━━━━━ PASSAGE PROVIDED ━━━━━
Thursday, July 2, 2009

To Write a Memoir (or Publish One)

Every other day, a new proposal or manuscript for a “memoir” hits my desk. The problem arises immediately, especially for some of those I work with who sometimes blurt out: Is this a growing category? Do people read memoirs? And finally, what is a memoir, really?

What follows is a very brief exploration of these questions, in no particular order.

Let go to the basics first: At its essence, a Memoir is a form of autobiographical writing, or a story (or series of stories) from a person’s life. Simple, right? Memoirs may appear less structured or encompassing than formal autobiographical works as they are usually about a phase or episode of a life rather than the chronological telling of a life from childhood to adulthood and old age. Most memoirs are written from the first person point of view. The term "memoir" has actually begun to replace "autobiography" in its popular use in some ways.

So that's a quick summary. But it's funny to me when people wonder about the salability of memoirs, so I want to ask YOU a question. Do you read memoirs? If so, what was the last one you read?
━━━━━ ENTRIES SHOWN ━━━━━
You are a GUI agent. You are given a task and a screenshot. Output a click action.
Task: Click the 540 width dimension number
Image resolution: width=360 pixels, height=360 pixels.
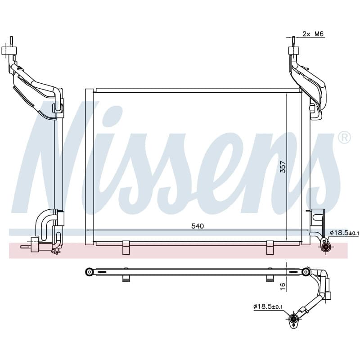(198, 226)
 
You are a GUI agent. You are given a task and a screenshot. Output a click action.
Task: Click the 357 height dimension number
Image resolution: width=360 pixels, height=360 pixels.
(284, 166)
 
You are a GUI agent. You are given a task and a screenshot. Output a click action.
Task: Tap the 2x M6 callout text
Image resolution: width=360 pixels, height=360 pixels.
(313, 34)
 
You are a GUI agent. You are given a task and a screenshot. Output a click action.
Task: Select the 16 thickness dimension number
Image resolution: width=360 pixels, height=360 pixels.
(283, 286)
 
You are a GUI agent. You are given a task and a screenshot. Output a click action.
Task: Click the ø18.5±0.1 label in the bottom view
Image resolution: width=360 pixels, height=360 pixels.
(268, 306)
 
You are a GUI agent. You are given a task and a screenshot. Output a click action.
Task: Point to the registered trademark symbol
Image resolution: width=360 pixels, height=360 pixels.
(344, 137)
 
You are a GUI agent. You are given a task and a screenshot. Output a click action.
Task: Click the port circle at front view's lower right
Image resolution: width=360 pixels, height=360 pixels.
(325, 247)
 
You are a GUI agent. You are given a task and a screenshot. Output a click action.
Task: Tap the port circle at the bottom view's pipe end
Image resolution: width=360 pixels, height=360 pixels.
(293, 319)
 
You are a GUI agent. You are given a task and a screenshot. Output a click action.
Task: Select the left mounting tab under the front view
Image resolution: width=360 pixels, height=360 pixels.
(126, 248)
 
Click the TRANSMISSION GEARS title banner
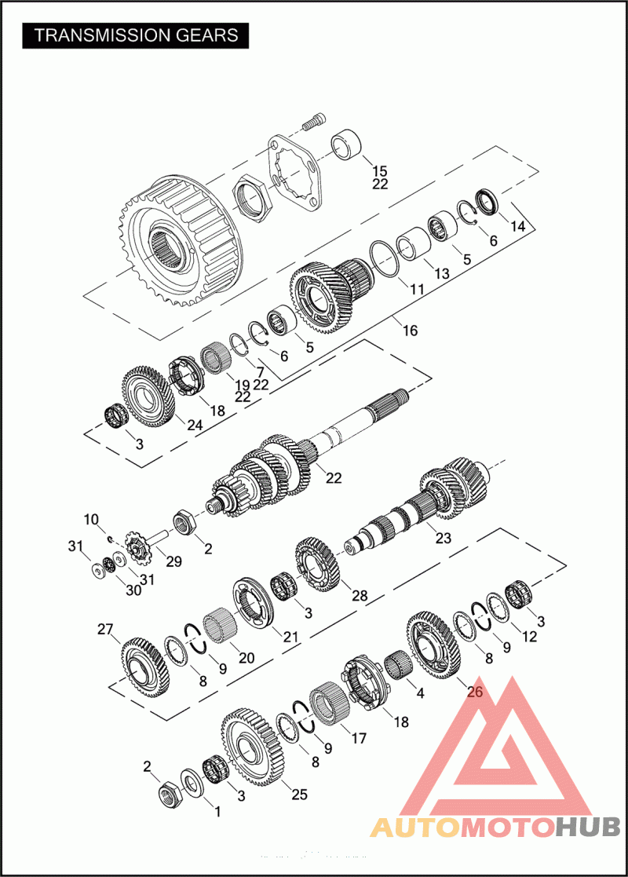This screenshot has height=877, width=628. (135, 36)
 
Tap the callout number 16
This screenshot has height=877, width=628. (410, 331)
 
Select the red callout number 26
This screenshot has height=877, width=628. (474, 691)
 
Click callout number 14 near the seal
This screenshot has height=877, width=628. (518, 226)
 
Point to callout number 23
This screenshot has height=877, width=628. (443, 538)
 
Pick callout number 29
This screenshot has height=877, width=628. (174, 561)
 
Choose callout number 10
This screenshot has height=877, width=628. (91, 520)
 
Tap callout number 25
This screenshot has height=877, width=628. (299, 795)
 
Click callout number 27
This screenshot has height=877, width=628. (105, 629)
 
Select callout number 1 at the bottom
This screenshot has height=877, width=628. (217, 811)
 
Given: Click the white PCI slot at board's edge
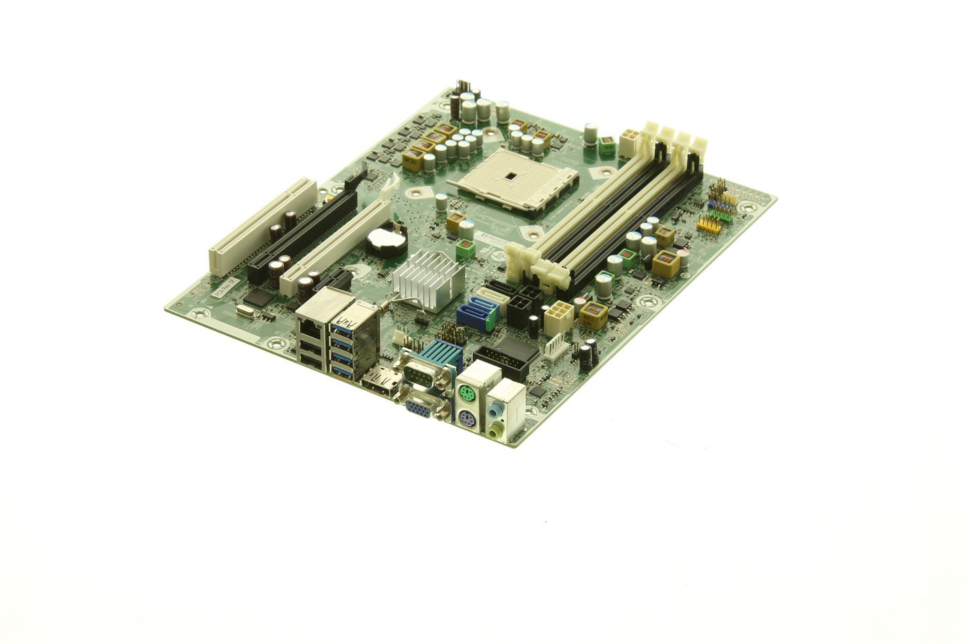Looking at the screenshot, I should click(x=262, y=224).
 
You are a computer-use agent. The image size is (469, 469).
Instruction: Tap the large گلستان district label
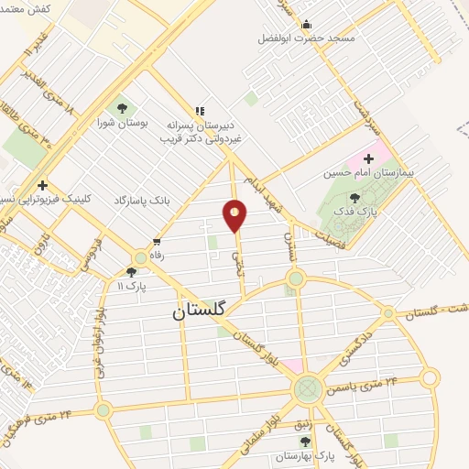click(203, 312)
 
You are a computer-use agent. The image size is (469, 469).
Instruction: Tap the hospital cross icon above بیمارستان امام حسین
click(369, 158)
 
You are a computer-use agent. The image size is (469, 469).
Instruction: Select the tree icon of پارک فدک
click(354, 197)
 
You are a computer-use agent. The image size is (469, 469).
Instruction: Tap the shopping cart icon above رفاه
click(157, 242)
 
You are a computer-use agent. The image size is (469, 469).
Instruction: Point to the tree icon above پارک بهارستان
click(305, 442)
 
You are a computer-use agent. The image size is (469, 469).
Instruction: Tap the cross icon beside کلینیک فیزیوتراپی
click(42, 185)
━━━━━
● **THE TASKS**:
**a)** In the blog post about memoirs, which questions does the writer say some coworkers blurt out when a memoir proposal arrives? List all of them.
**b)** Can you give the stretch of the memoir post from "What follows is" through "one you read?" again, substituting "period" for "phase"?
**c)** Pick up the blog post on memoirs after its last sentence and keep writing it.
None of the material above is needed here.

● **RESULTS IN ORDER**:
**a)**
- Is this a growing category?
- Do people read memoirs?
- What is a memoir, really?

**b)**
What follows is a very brief exploration of these questions, in no particular order.

Let go to the basics first: At its essence, a Memoir is a form of autobiographical writing, or a story (or series of stories) from a person’s life. Simple, right? Memoirs may appear less structured or encompassing than formal autobiographical works as they are usually about a period or episode of a life rather than the chronological telling of a life from childhood to adulthood and old age. Most memoirs are written from the first person point of view. The term "memoir" has actually begun to replace "autobiography" in its popular use in some ways.

So that's a quick summary. But it's funny to me when people wonder about the salability of memoirs, so I want to ask YOU a question. Do you read memoirs? If so, what was the last one you read?

**c)**
In the past few years I've picked up memoirs by David Sedaris, Anne LaMott, Augusten Burroughs, Donald Miller, and of course, Dave Eggers. Who do you read?

In my exploration of this area of the market, there are TWO forces that increase the appeal of a memoir to the marketplace: Dynamite Writing about a unique stories or set of influences in one's life or upbringing (A Heartbreaking Work of Staggering Genius, by Dave Eggers, Traveling Mercies by Anne LaMott, Angela’s Ashes, by Frank McCourt, or Running with Scissors, by Augusten Burroughs).

The second force that helps a memoir appeal to a broader audience is a Compelling or Known Personality or Life Story (The Measure of a Man, by Sidney Poitier, Dispatches from the Edge, by Anderson Cooper, My Life by Bill Clinton).

And why is the form so popular these days? Well, after trolling through hundreds and thousands of proposals and queries, I see more books written "about my life" than anything else.

We all want to write about ourselves it seems, which is fantastic, so long as your memoir takes people on a journey worth remembering! : )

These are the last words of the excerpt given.